My husband and I decided to try this recipe and fell in love! I did change a couple of things. I used rotisserie chicken instead of canned chicken (yuck) and I also added artichoke hearts which added a much needed slight bitterness to it. I didn't have poultry seasoning so I just looked up what it traditionally in it and I added a mixture of herbs that I did not measure but it came out tasting perfect!
Easy Chicken Pot Pie
Ready made pie crusts make this homestyle Chicken pot pie extra easy.

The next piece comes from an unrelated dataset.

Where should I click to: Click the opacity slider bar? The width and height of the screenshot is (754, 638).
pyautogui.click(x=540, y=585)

A 10-ounce package of frozen oven-roasted diced chicken, thawed, and a 16-ounce package of frozen vegetables can be substituted for the canned chicken and vegetables.

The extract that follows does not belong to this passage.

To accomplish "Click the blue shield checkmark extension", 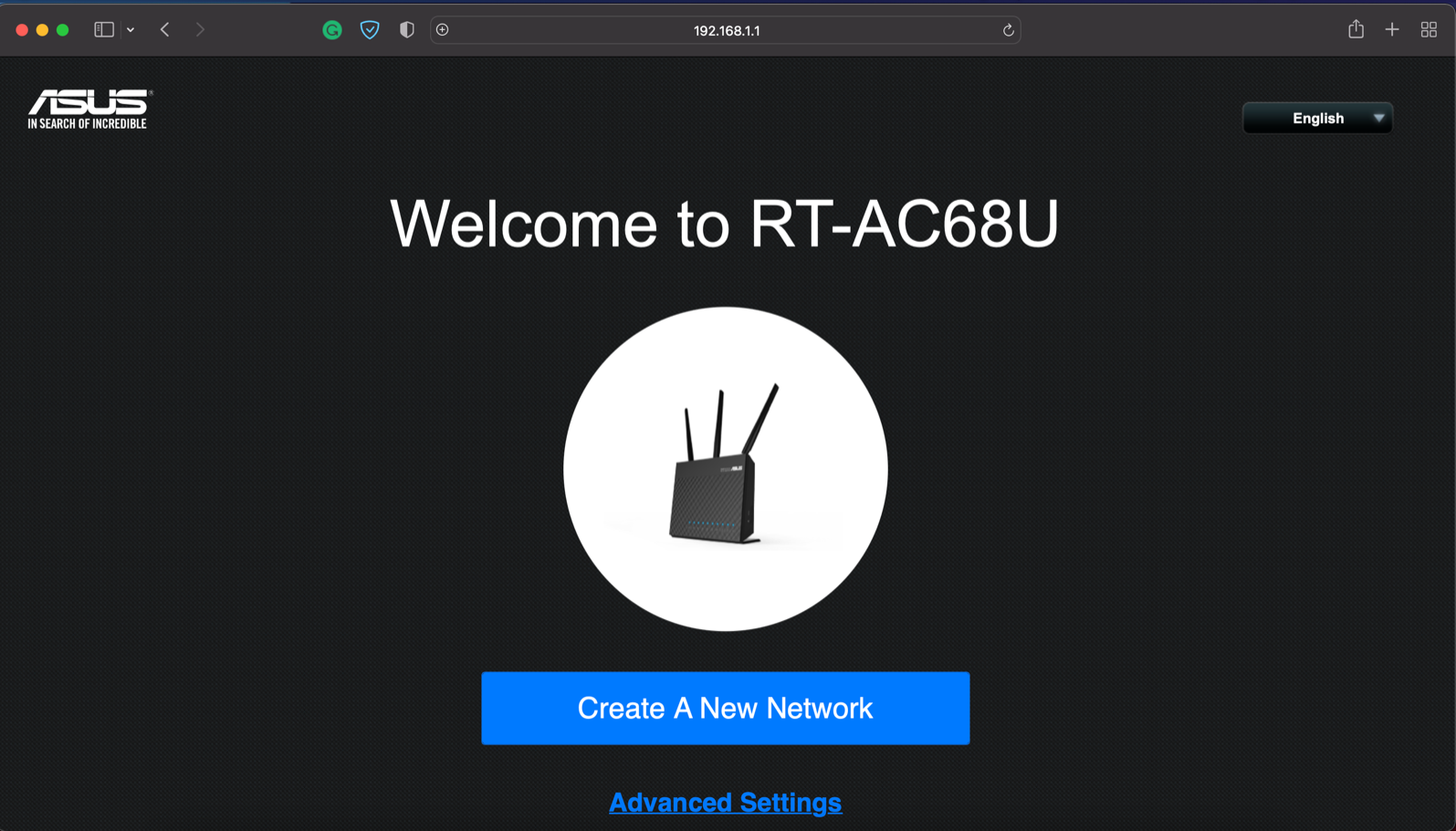I will pyautogui.click(x=370, y=30).
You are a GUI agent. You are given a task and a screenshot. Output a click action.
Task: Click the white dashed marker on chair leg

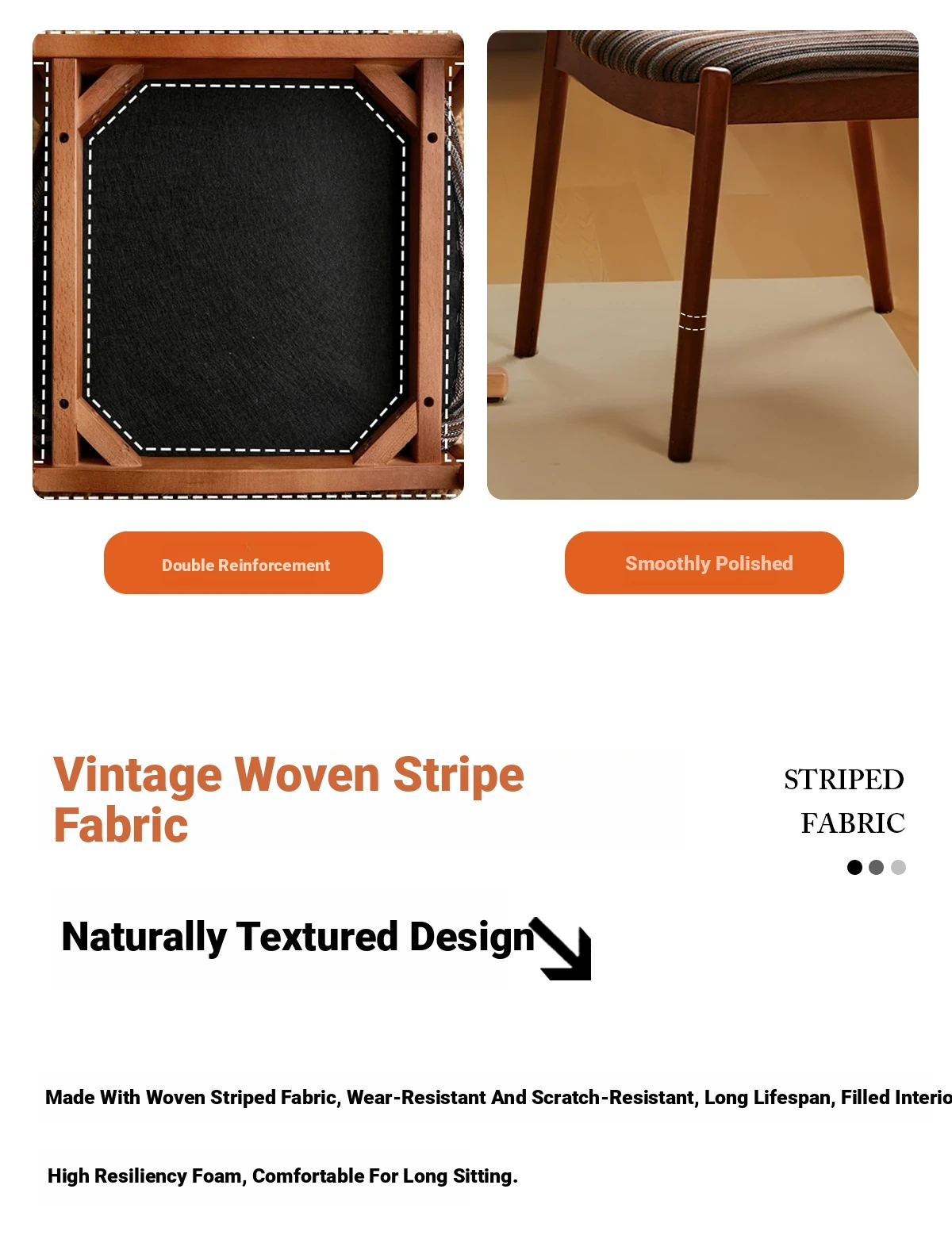693,321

- 2 (9-inch) refrigerated pie crusts
- 1 (6 3/4-oz.) can chicken, chopped
- 1 (16-oz.) can mixed vegetables, drained
- 1 (10 3/4-oz.) can cream of chicken soup
- 1/2 teaspoon celery flakes
- 1/4 teaspoon pepper
- 1/4 teaspoon poultry seasoning
- Fit one pie crust into a 9" pie plate. Combine chicken and remaining 5 ingredients in a bowl; pour into pie crust.
- Moisten edges of pie crust with water; top with remaining crust. Fold edges under and crimp; cut slits in top. Bake at 400° for 45 to 50 minutes; let stand 10 minutes before serving.